◆ **What you need to do**:
All of the records below must be output exactly, with no pictures carried over.

◆ **Excerpted records**:
- - - -

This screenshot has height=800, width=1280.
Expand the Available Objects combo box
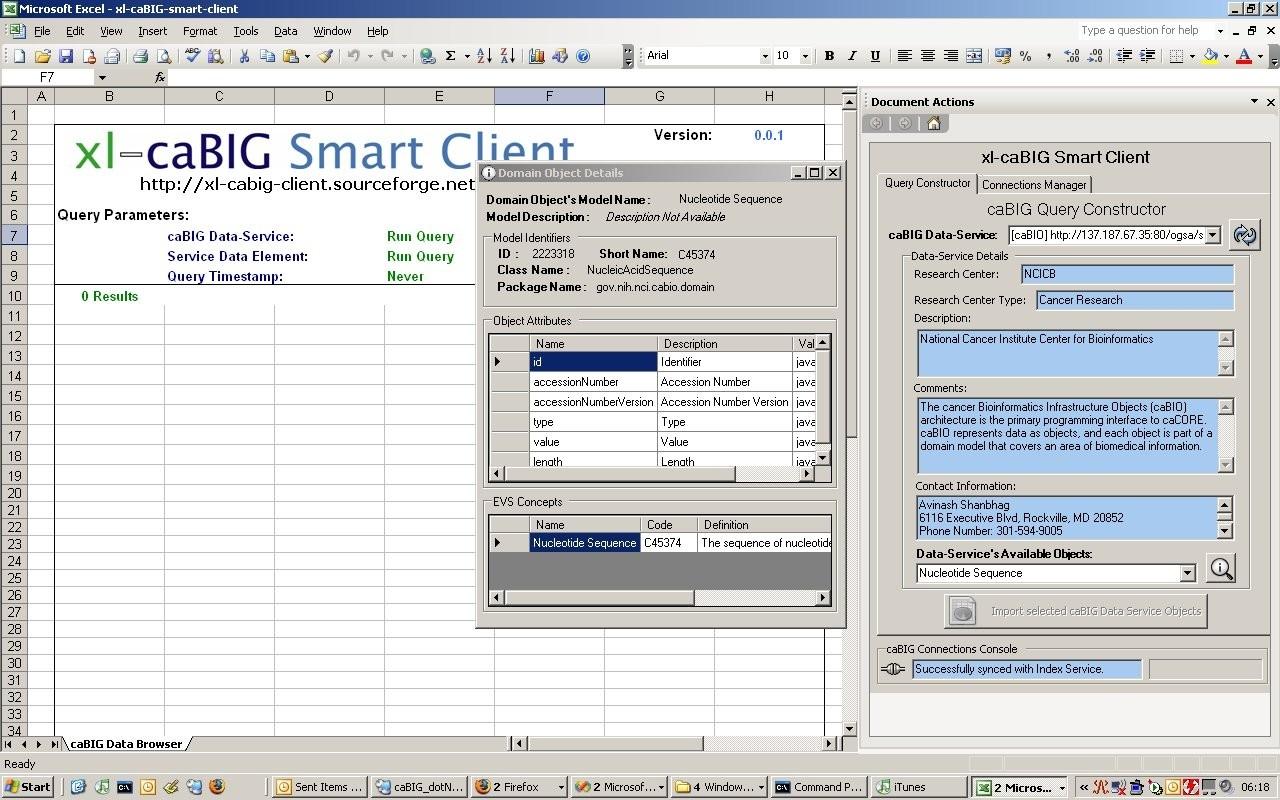click(1187, 574)
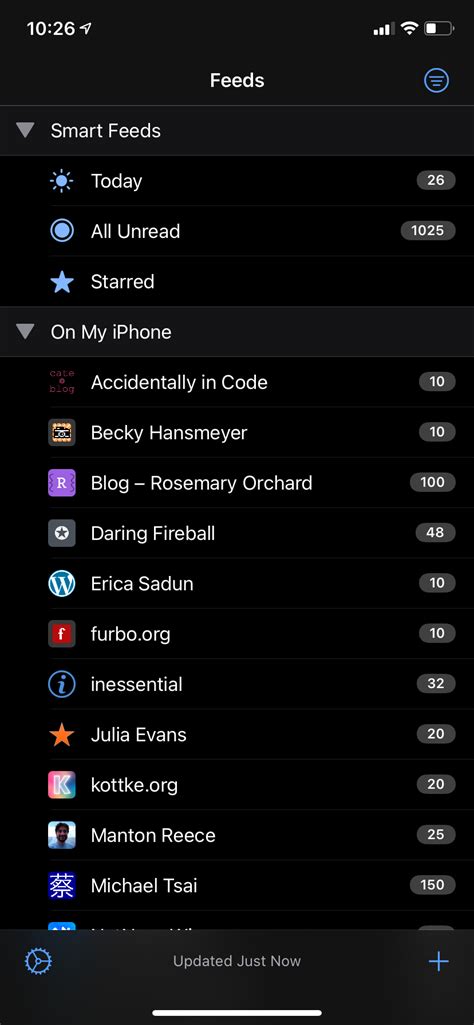Viewport: 474px width, 1025px height.
Task: Open settings via the gear icon
Action: pos(39,961)
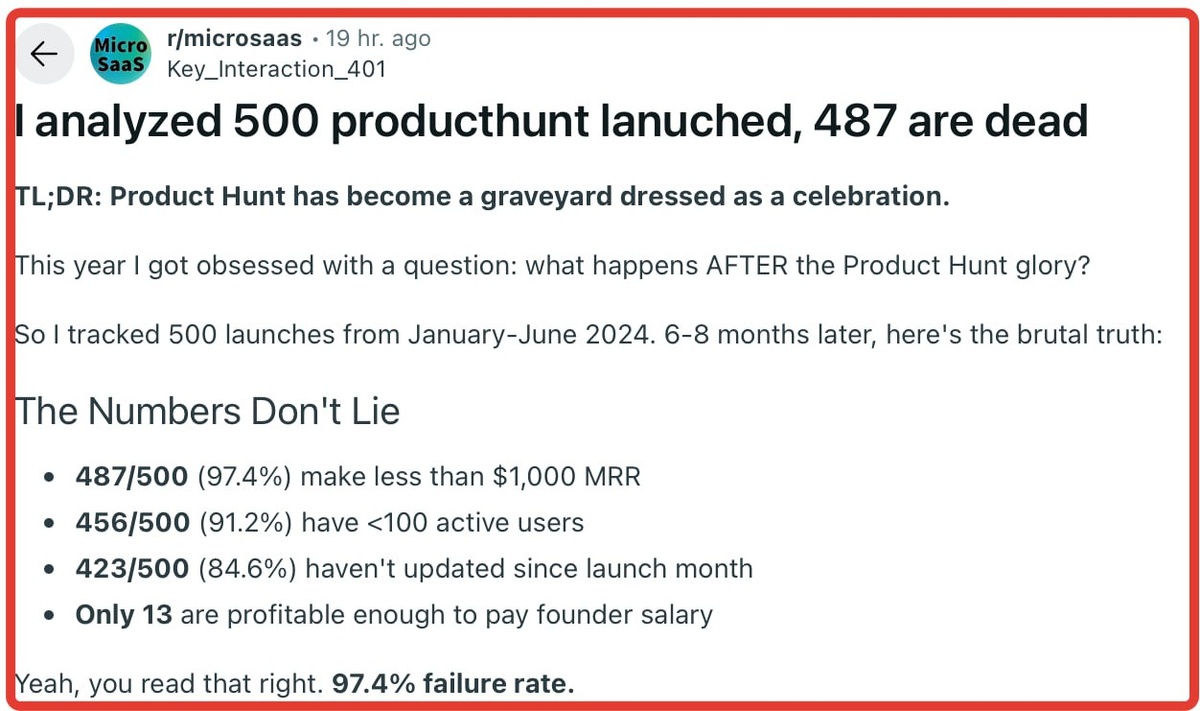Click the bold "456/500" figure in the list
1200x711 pixels.
pyautogui.click(x=131, y=522)
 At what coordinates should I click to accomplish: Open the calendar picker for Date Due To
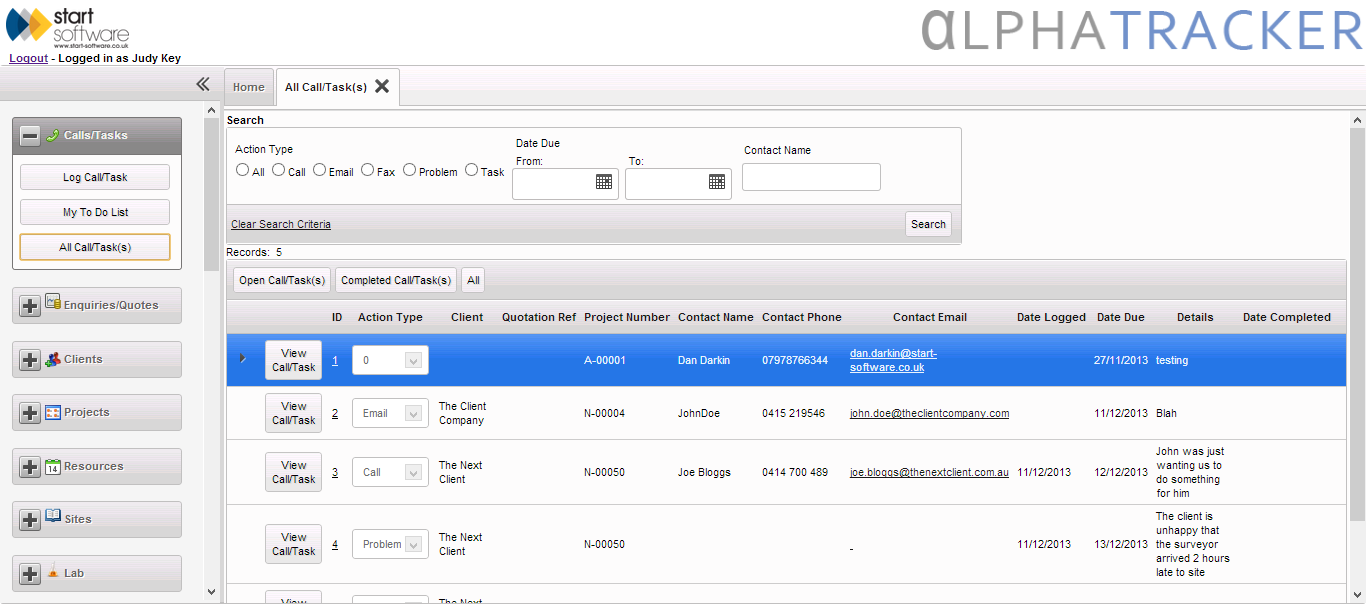click(x=717, y=183)
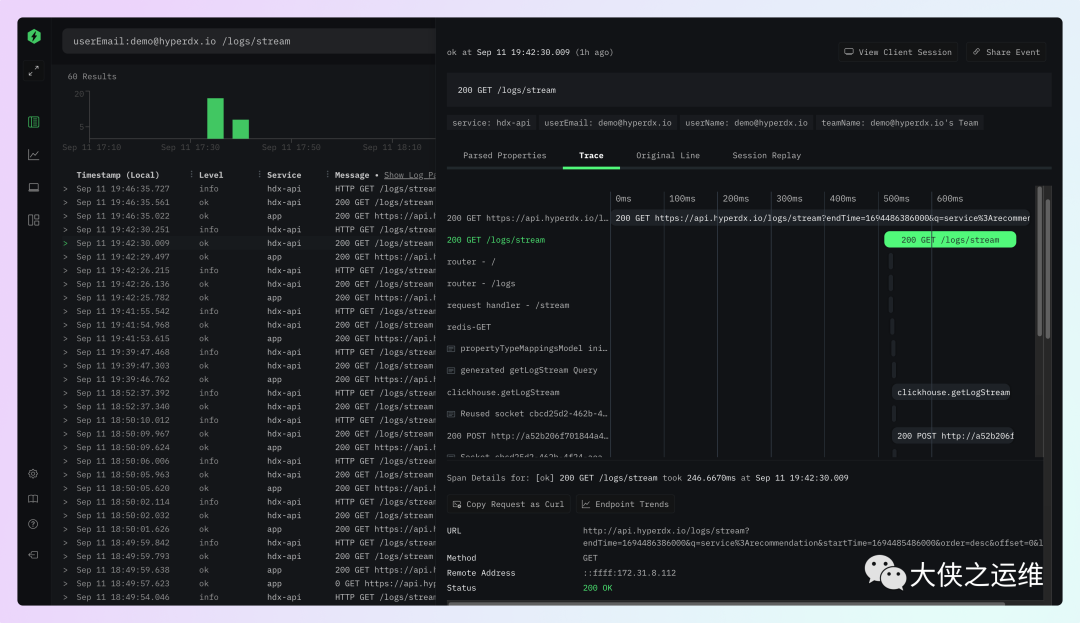This screenshot has height=623, width=1080.
Task: Click the Copy Request as Curl button
Action: click(508, 505)
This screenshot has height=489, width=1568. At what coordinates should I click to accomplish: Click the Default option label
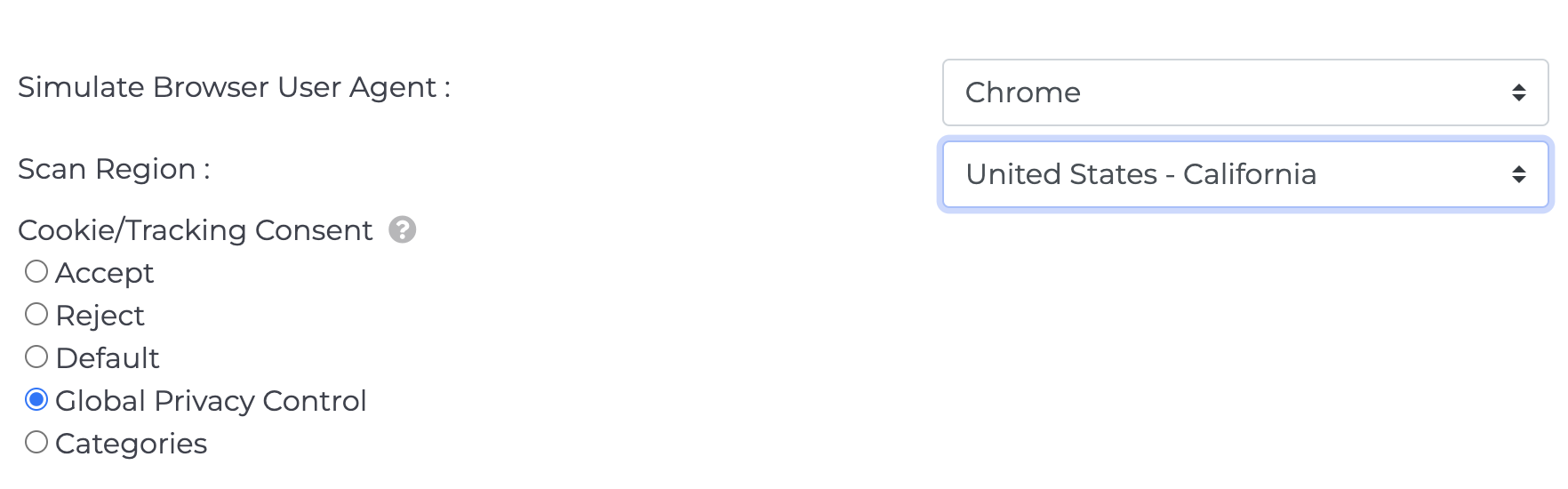[x=108, y=358]
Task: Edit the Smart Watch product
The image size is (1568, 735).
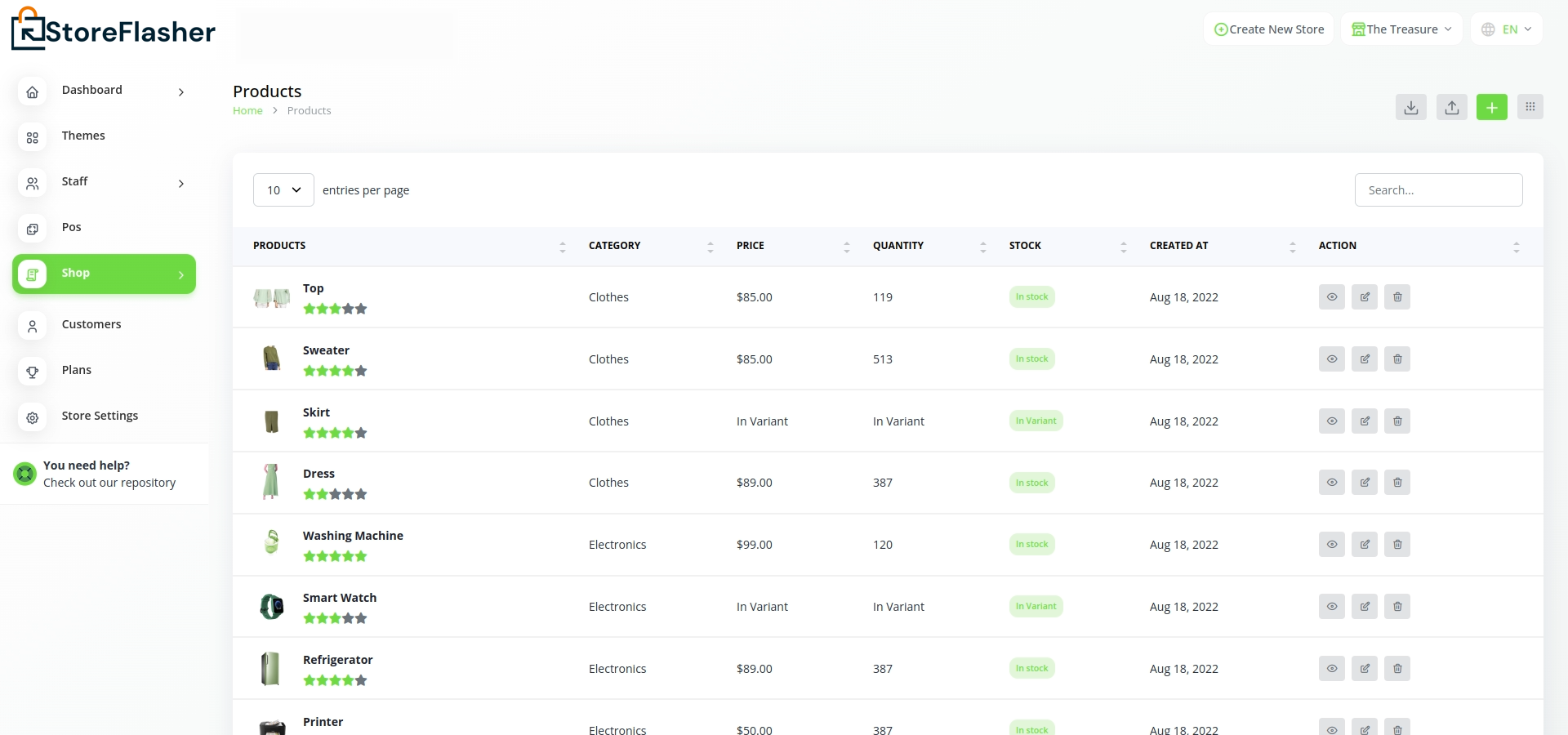Action: click(x=1364, y=607)
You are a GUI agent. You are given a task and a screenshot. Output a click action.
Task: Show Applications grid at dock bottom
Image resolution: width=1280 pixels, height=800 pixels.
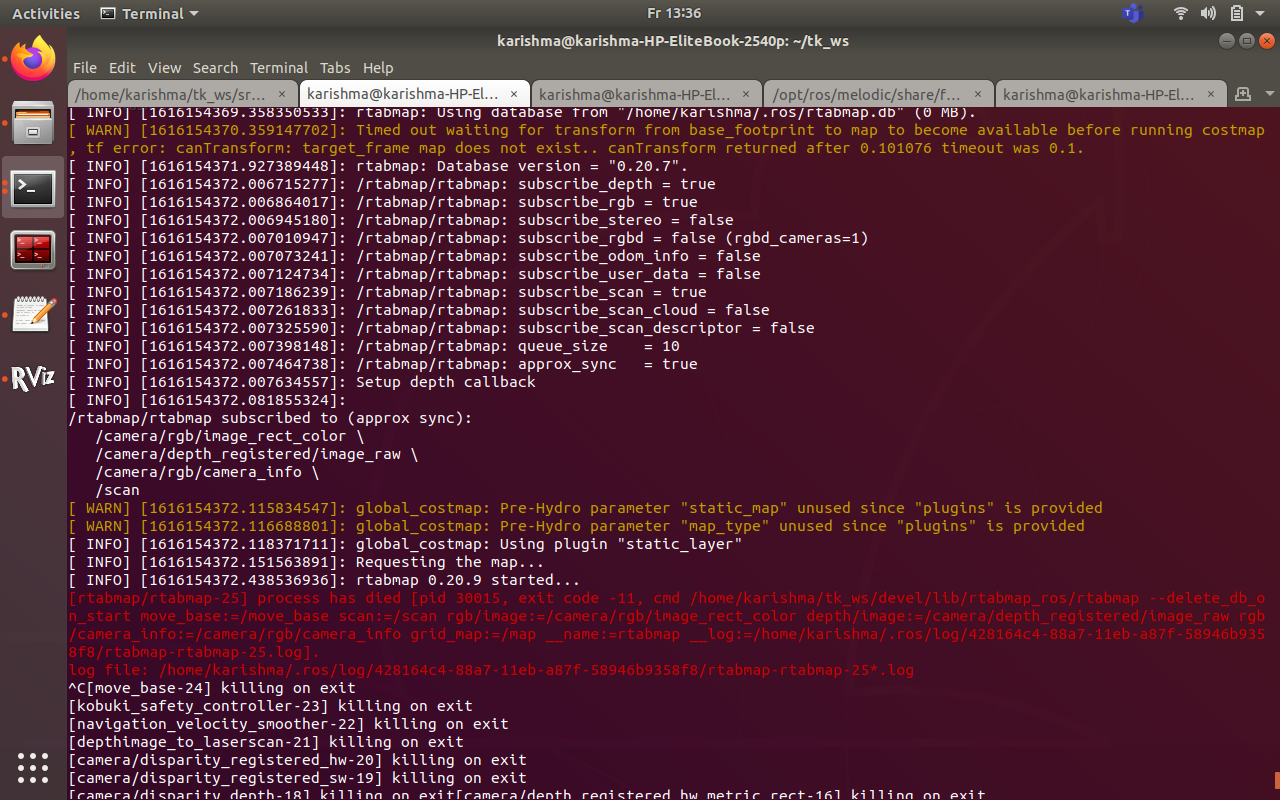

- - - -

◆ **Finished task**:
This screenshot has height=800, width=1280.
Expand the Available Objects combo box
click(1187, 574)
Viewport: 474px width, 1025px height.
Task: Open settings via the gear icon
Action: pos(39,961)
Click the bold "456/500" figure in the list
1200x711 pixels.
pyautogui.click(x=131, y=522)
 At what coordinates should I click to accomplish: Open the calendar picker for Date Due To
click(x=717, y=183)
This screenshot has height=623, width=1080.
Task: Click the Copy Request as Curl button
Action: click(508, 505)
This screenshot has height=489, width=1568. At what coordinates should I click to accomplish: Click the Default option label
[x=108, y=358]
Task: Edit the Smart Watch product
The image size is (1568, 735).
Action: click(x=1364, y=607)
You are a GUI agent. You are given a task and a screenshot. Output a click action.
Task: Show Applications grid at dock bottom
Image resolution: width=1280 pixels, height=800 pixels.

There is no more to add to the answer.